- Date: 1976
- Attack type: Petrol Bombing
- Deaths: 0
- Injured: 2

= 1976 Balmoral Furniture Company bombing =

Provisional Irish Republican Army (IRA) attack in Dunmurry, Northern Ireland

In 1976, nine Provisional Irish Republican Army (IRA) members bombed the Balmoral Furniture Company in Dunmurry, south-
west of Belfast, Northern Ireland. The men included Bobby Sands and Joe McDonnell, both of whom later died from a hunger strike while imprisoned.

== Bombing ==
Kenny Donaldson, of Innocent Victims United, said about Bobby Sands, “Bobby Sands joined the Provisional IRA in 1972 after he moved to Twinbrook in [west] Belfast. In October 1972 he was arrested for possessing four handguns, convicted in April 1973 and released in 1976.”

Bobby Sands and Seamus Finucane planned for petrol bomb incendiaries to destroy the Balmoral Furniture Company on the outskirts of Belfast near the largely Catholic Twinbrook estate. Nine IRA men drove to the showroom, held up the security guard at gunpoint, and walked him into the shop. All staff and customers of the shop were escorted into the basement and four bombs were planted upstairs in the showroom. A staff member of an adjoining building noticed and used his car to block the entrance to the furniture shop. Police were called to the scene and the IRA men were surrounded. During the ensuing gunfight, two IRA men were shot and wounded and another four, including Sands, Joe McDonnell and Seamus, sat in a parked car pretending to be visiting the area in search of work. The four were sentenced to 14 years' imprisonment for possession of a revolver found in the car.

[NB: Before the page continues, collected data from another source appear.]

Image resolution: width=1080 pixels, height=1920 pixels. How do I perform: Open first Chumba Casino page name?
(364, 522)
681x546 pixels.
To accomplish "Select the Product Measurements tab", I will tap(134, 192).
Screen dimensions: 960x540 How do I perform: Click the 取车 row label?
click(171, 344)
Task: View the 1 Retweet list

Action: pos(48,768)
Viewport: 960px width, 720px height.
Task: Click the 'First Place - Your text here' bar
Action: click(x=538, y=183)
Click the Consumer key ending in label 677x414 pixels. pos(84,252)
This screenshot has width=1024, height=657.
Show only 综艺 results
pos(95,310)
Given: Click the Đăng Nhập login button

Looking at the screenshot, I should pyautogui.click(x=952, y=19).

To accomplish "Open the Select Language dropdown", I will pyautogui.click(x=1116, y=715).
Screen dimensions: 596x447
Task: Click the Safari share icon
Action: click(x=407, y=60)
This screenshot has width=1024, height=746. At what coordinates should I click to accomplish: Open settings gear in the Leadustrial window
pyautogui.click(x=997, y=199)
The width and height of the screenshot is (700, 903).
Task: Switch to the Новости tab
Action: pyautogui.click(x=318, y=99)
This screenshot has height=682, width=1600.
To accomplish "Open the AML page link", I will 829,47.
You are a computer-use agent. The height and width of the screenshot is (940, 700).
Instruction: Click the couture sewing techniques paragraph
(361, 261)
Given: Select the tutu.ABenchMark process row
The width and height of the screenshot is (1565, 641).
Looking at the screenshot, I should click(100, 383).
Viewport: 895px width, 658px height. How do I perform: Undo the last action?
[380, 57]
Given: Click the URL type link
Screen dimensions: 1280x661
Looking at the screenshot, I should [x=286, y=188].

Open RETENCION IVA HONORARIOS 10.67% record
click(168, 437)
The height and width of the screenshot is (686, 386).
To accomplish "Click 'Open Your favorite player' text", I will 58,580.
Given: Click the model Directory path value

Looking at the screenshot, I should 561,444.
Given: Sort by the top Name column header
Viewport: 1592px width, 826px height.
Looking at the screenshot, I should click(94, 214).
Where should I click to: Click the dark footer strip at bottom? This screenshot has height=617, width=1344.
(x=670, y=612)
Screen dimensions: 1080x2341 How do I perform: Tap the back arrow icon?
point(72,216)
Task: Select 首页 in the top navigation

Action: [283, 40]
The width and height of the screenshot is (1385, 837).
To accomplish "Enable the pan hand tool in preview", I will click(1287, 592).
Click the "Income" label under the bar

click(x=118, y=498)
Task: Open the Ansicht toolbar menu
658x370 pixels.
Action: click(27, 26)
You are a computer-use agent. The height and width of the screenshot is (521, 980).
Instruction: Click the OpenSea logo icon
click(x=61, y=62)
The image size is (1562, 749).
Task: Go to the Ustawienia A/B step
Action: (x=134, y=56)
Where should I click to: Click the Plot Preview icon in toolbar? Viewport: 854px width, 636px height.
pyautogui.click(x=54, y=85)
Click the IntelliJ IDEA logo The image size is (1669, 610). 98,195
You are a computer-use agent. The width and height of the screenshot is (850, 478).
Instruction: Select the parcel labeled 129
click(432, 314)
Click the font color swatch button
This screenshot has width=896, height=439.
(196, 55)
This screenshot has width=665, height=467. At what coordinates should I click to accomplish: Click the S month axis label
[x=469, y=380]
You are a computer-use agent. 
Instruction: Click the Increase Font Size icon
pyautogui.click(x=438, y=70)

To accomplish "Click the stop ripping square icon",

Kenny Donaldson adds that the incident happened 6 months after Sands was released in 1976, and that he and three other IRA men were arrested after the bombing of the Balmoral Furniture Company in Dunmurry, “There was a gun battle with the Royal Ulster Constabulary. Leaving behind the two wounded, the remaining four tried to escape by car, but were arrested.

“One of the revolvers used in the attack was found in the car. In 1977 the four [including Sands] were sentenced to 14 years for possession of the revolver. They were not charged with explosive offences.”

Following Sands and Joe McDonnell's arrests in October 1976, Sands was sentenced in 1977, arriving in HM Prison Maze late September; he refused to wear prison uniform. Both Sands and McDonnell went on to hunger strike.